In “The Obama Presidency” (Views, October), Doug Bandow warned that Democrat Barack Obama and his leftist policies will bring us some undesirable things, including big government and socialized medicine.  Of course, during the presidency of Republican President George W. Bush, even when the Republicans controlled Congress, government got much bigger and much more intrusive.  And while many conservatives claim to fear big government, they enthusiastically embrace multinational behemoths that are answerable to no one.  The nice little story that giant corporations answer to the free market is a useful cover for what often occurs: Financial intimidation of little concerns, crony capitalism, and the gaining of lucrative government contracts through political connections.  Megacorporations exercise a lot of control over the mythical free market.  The current financial meltdown is the fruit of this bitter tree.

Because “the left would remain the left,” Bandow warns that Obama’s government-sponsored healthcare system must be defeated because it would “socialize medicine.”  The Republicans, on the other hand, have proposed having a number of private insurance companies administer our healthcare system.  Talk about creating a bureaucracy!  There would be a number of different insurance companies that offer a variety of programs, all of which would be operating under the supervision of the 50 states, a real hodgepodge system.  As it is today, we spend nearly one third of our healthcare dollars on administrative costs.
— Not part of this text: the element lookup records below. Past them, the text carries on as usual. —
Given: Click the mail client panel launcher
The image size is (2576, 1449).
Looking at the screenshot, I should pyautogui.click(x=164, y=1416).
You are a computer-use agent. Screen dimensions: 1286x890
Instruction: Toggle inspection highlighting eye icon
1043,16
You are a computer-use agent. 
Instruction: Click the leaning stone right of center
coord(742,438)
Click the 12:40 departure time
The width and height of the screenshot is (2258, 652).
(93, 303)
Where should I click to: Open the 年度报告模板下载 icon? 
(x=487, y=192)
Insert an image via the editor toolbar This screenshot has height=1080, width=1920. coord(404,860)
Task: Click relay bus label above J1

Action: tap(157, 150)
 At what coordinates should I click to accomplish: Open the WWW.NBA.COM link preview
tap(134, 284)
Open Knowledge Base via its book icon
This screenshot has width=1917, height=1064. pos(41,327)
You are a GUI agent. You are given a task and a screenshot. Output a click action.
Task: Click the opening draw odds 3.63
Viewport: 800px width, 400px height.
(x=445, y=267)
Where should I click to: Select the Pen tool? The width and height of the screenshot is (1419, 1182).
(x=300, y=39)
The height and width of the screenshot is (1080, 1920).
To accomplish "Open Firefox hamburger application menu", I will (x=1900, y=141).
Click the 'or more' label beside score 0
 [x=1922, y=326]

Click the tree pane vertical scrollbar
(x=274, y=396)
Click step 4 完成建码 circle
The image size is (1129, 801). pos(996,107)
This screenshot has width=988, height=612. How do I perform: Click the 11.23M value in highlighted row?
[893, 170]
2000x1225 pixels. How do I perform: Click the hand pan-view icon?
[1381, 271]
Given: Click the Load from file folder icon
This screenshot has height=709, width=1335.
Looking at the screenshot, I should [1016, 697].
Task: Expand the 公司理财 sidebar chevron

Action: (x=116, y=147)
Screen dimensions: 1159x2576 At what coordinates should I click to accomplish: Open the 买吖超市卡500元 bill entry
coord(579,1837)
These insurance companies would determine what medical procedures would be covered and how much their plans would cost, in order to make a good profit.  But in the minds of some conservatives, this would not constitute socialized medicine.  To them, something amounts to socialism if it is done under the auspices of government.  However, health insurance is by its very nature socialism in that the healthy are obligated to subsidize the unhealthy in the insurance pool, no matter who runs the pool.

We are told that we have the best healthcare system in the world.  Certainly, it is the most expensive.  When it comes to infant mortality and life expectancy, we rank considerably below other industrialized nations.  A recent study of heart-attack patients found that the Canadians did just as well as American patients even though Canada’s system is widely proclaimed here in America to be inferior.

I certainly am opposed to the ideology of socialism wherein the government runs and controls everything, but I am not against “socializing” certain activities when it might make economic sense.  At the same time I am just as vehemently opposed to having a few large, private corporations running and controlling almost everything.  This is corporatism and to be feared as much as socialism.


        —Robert A. Charron
Raleigh, NC

Mr. Bandow Replies:

Today’s healthcare system is far too bureaucratic, as Mr. Charron points out.  But these problems largely result from a federal tax policy that encourages business provision of health insurance, and particularly of comprehensive health insurance that acts more as the prepayment of standard, recurring medical expenses than as coverage against unlikely catastrophic expenses.  The consequences include high administrative expenses and arbitrary third-party controls over treatment.

The goal of healthcare reform should be to empower individuals and families by expanding health savings accounts and shifting the health-insurance tax deduction from employers to individuals.  The system does need to be reformed, but that means placing medicine under consumer, rather than government, control.